**SOURCE PASSAGE**:
Today in Christian History

Friday, March 23

1198
Last day for Waldenses and other "heretics" to leave the dominions of Pedro II, King of Aragon and Count of Barcelona. Following this date, every "heretic" is liable to burn at the stake and have his/her property confiscated.
1324
Pope John XXII excommunicates Louis IV of Bavaria, Holy Roman Emperor, for exercising imperial rights when the pope had ordered him not to.
1415
Jean Charlier Gerson, speaking at the Council of Constance, asserts that a pope may be forced to abdicate and that general councils are above popes.
1532
Zurich leaders execute two Anabaptists by drowning, Heinrich Karpfis and Hans Herzog. These are the last of six such executions at Zurich.
1540
In a show of growing support for Henry VIII, Waltham Abbey in Essex became the last monastery in England to transfer its allegiance from the Catholic Church to the newly-established Church of England.

**TASK 1**:
Reproduce the Christian history passage between "Friday, March 23" and "are above popes.", inclusive.
**TASK 2**:
Answer these questions using the Christian history passage:
(a) Which pope excommunicated Louis IV of Bavaria in 1324?
(b) By what method were Heinrich Karpfis and Hans Herzog executed in 1532?
(c) Which abbey became the last monastery in England to transfer its allegiance to the Church of England?
**TASK 3**:
Extend the Christian history passage beyond its final entry, writing further text in the same style.

**DATA SHOWN**:
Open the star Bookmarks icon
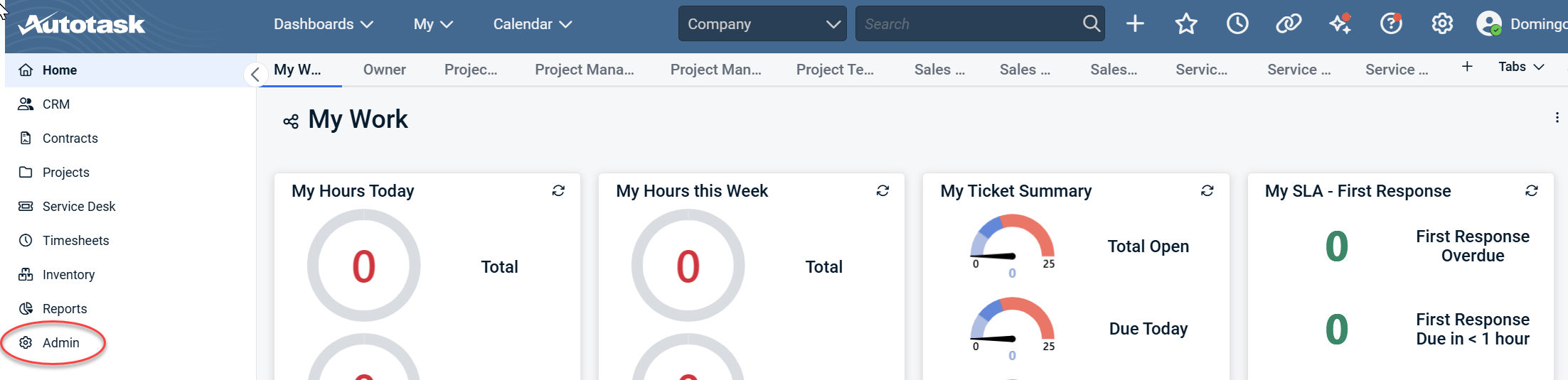The width and height of the screenshot is (1568, 380). click(1186, 24)
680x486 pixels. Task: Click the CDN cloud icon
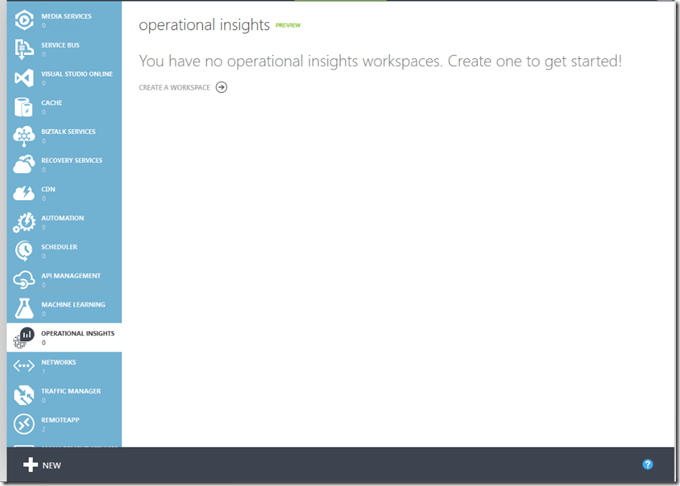(x=24, y=193)
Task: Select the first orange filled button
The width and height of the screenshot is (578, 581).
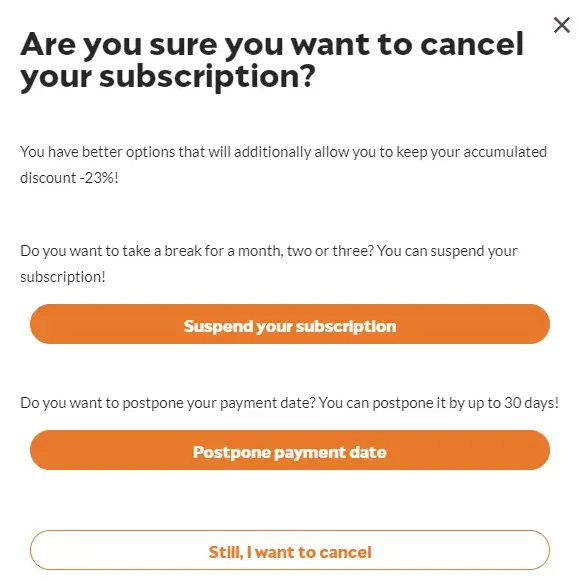Action: [290, 324]
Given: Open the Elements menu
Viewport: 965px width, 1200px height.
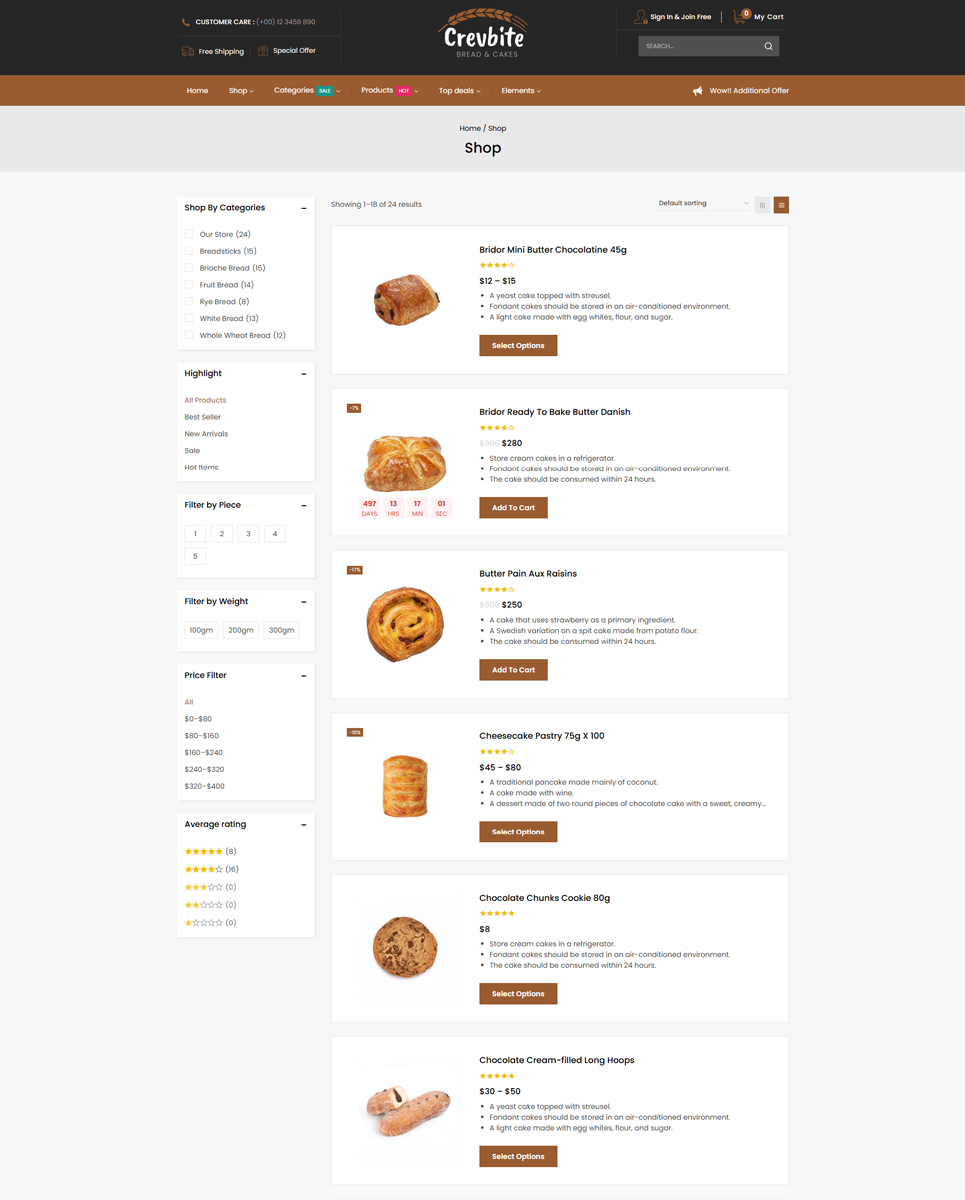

**TASK RESPONSE 1**:
Friday, March 23

1198
Last day for Waldenses and other "heretics" to leave the dominions of Pedro II, King of Aragon and Count of Barcelona. Following this date, every "heretic" is liable to burn at the stake and have his/her property confiscated.
1324
Pope John XXII excommunicates Louis IV of Bavaria, Holy Roman Emperor, for exercising imperial rights when the pope had ordered him not to.
1415
Jean Charlier Gerson, speaking at the Council of Constance, asserts that a pope may be forced to abdicate and that general councils are above popes.

**TASK RESPONSE 2**:
(a) Pope John XXII
(b) By drowning
(c) Waltham Abbey in Essex

**TASK RESPONSE 3**:
1744
In London, composer George Frederic Handel's famous oratorio "Messiah" was performed for the first time.
1873
Delegates of the Colored Methodist Episcopal Church elect Joseph A. Beebe, of North Carolina, and L. H. Holsey, of Georgia, to be bishops.
1877
Mormon fanatic John Doyle Lee was executed by a firing squad for masterminding the Mountain Meadows Massacre. In 1857, a wagon train of 127 Arkansas Methodist emigrants, bound for California, were killed by a party of Mormon settlers and Paiute Indians at Mountain Meadows (near Cedar ity), Utah.
1929
Jonas Ahui (by his claim) is ordained the successor of West African prophet William Wadé Harris, who gives him a Bible and sacred objects. Ahui will gather a large number of Harris followers into l'Eglise Harriste which will still be strong and active in the twenty-first century.
1966
Arthur Michael Ramsey, Archbishop of Canterbury, and Pope Paul VI meet and exchange greetings in Rome, the first official meeting between heads of the Anglican and Roman Catholic churches in more than four hundred years.

Copyright Statement
© 1987-2020, William D. Blake. Portions used by permission of the author, from "Almanac of the Christian Church"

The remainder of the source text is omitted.